Russia has never been my favorite setting to read about in a novel. I’ve never been that drawn to it, for whatever reason, perhaps because it seems so complex and foreign. When I read some of the classics by Dostoyevsky and Tolstoy, the details of Russian culture, like the long, multi-part character names, always felt like something to be deciphered to get through the story. But then I read this book and inadvertently came away from it with a better understanding of Russian history. My interest was piqued and I found myself searching for books with a Russian setting. One of the first, more current novels I found was Enchantments by Kathryn Harrison.
Enchantments takes place at the end of Imperialist Russia, right as the Tsar is overthrown by the Bolsheviks. The narrator is Masha, the teenage daughter of Rasputin, who is taken in by the royal family after her father is murdered. The Tsarina hopes that Masha will show signs of her father’s mystical powers and heal Prince Alyosha, the hemophiliac only son of the Tsar. Although Masha is not a mystic, she and Alyosha develop a close friendship as they are forced into increasing levels of captivity. To pass the time, Masha tells Alyosha stories, both about his family’s history and hers. It’s unclear to the reader, and possibly unclear to the characters themselves, how much and which parts of these stories are true.
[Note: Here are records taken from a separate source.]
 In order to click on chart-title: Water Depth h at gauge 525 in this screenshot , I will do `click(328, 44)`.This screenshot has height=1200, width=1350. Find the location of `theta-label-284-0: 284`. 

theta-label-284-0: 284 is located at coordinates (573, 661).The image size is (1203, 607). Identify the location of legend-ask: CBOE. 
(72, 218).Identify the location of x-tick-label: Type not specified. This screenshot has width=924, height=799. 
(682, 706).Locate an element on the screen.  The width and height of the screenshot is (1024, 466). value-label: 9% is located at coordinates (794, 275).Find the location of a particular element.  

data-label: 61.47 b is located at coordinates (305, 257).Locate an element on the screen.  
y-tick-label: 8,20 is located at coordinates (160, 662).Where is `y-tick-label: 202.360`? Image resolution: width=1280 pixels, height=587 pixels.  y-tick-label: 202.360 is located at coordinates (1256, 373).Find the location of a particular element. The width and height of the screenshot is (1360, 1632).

I liked the meandering narrative style of the novel. Masha flashes back to a memory, then interjects a story, then makes reference to something in the future, foreshadowing events that will have happened by the end of the novel. This back and forth helped reinforce the sense of a blurred line between fact and fantasy created by Masha’s stories. That blurriness reminded me of the novel The Tiger’s Wife, although somewhat less engrossing. The Tiger’s Wife maintained a steadier narrative thread throughout both the narrator’s story and the fantastical story-within-a-story that kept me wanting to see what happened next. In Enchantments, Masha’s stories and reminiscences are broken into more discrete blocks and feel a bit static. Though the novel unfolds in a unique way, I didn’t feel any sense of character growth by the time I reached the end. Not a bad read overall, but not one that I’d highly recommend, either. My search for some good, Russian-centric fiction continues.